E-Cigarette Ads Spur Huge Increase in High Schoolers Who Vape
E-cigarette use has started to surge in the United States, including a dramatic rise in vaping among youth.
According to the Centers for Disease Control and Prevention (CDC), 4.5 percent of high schoolers used electronic cigarettes in 2013, but that rose to 13.4 percent in 2014, meaning vaping has now surpassed cigarette smoking among youth.
The issue is that many companies market e-cigarettes heavily to teenagers. While the gadget does not contain tobacco, it still contains high levels of nicotine and other potentially harmful chemicals. Not all the chemicals are known, because there is still no government oversight of vaping products.
In 2014, about 2.4 million middle and high school students were current users of electronic cigarettes, according to the CDC.
E-cigarettes are battery-powered devices that heat or vaporize a nicotine-containing liquid, which is inhaled. They’re usually promoted as an alternative to smoking a tobacco cigarette.
There is a strong correlation between the rise in e-cigarette use and youth being exposed to ads, according to a new CDC report. More than 18 million middle and high school youth, or 7 in 10 students, were exposed to e-cigarette ads in 2014, says the report.
The result shouldn’t be surprising given how much e-cig companies have increased advertising spending. Advertising budgets rose from $6.4 million in 2011 to $115 million in 2014.
The primary places where youth are exposed to ads are at retail and convenience stores, followed by the Internet, movies and TV, and lastly magazines and newspapers.
In the United States, retail sales of e-cigs totaled about $795 million in 2014, with convenience store sales being the most popular, accounting for 81 percent of all sales.
Compared to regular tobacco cigarettes, e-cigs are much cheaper, which could be another reason for their popularity, especially among students. Wal-Mart sells a brand of e-cigs starting from as little as $6 for a pack of 10 cartridge refills.
The appearance of e-cigs on-screen with celebrities shown vaping has likewise contributed to the rise. For example in the 2010 film “The Tourist,” actor Johnny Depp is seen vaping in a nonsmoking area.
Research on the health effects from e-cigs is still extremely limited, with manufacturers still not required to disclose the full list of chemical ingredients.
In terms of short-term effects, in 2015, there were 3,067 reported cases of skin exposure and liquid nicotine poisoning from e-cigs, according to the American Association of Poison Control Centers (AAPCC).
The number of cases increased significantly from previous years—in 2011, there were just 271 cases reported to AAPCC.

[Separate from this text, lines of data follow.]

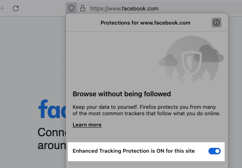Click the 'Browse without being followed' heading
The width and height of the screenshot is (242, 168).
click(122, 94)
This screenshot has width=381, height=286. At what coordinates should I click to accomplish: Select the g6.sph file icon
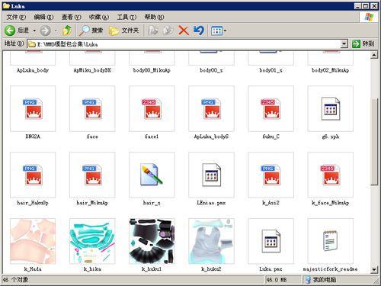(330, 108)
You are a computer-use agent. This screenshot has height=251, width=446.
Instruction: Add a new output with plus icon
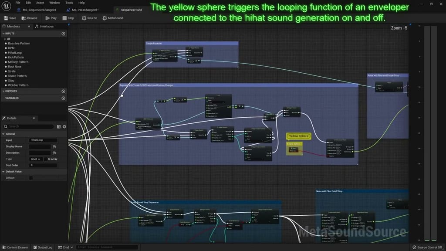pos(64,91)
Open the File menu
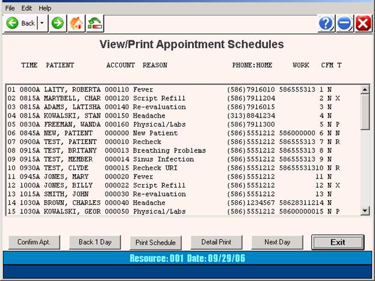This screenshot has width=375, height=281. (10, 8)
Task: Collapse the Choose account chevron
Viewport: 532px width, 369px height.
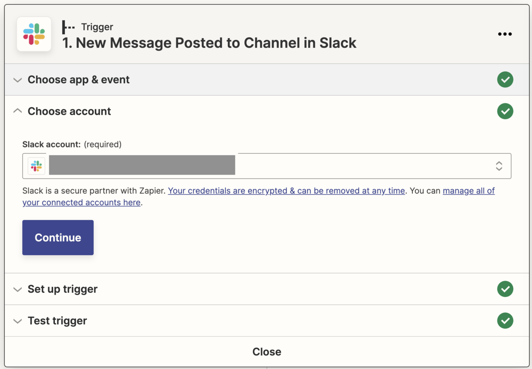Action: pos(18,111)
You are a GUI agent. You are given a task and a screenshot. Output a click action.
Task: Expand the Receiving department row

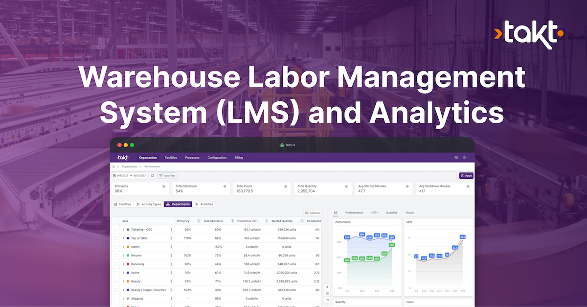pyautogui.click(x=123, y=264)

Last April, 31 medical and health groups wrote a letter to President Obama asking for the government to push through regulations on e-cigs. The groups included the American Academy of Pediatrics, Campaign for Tobacco-Free Kids, American Heart Association, and the Society for Research on Nicotine and Tobacco.
“[Federal and Drug Administration] has no authority to stop manufacturers from using candy and fruit flavors in these tobacco products, and they cannot require manufacturers to disclose their ingredients or even require them to use childproof packaging for liquid nicotine containers,” the letter reads. “The unnecessary delay in regulating these products has put children at risk.”
The letter said marketing tactics from e-cig companies directly entice young people and are irresponsible.
“It’s no wonder use of e-cigarettes by youth has skyrocketed. This process has already taken far too long. We cannot afford more delays that allow tobacco companies to target our kids with a new generation of tobacco products,” the letter says.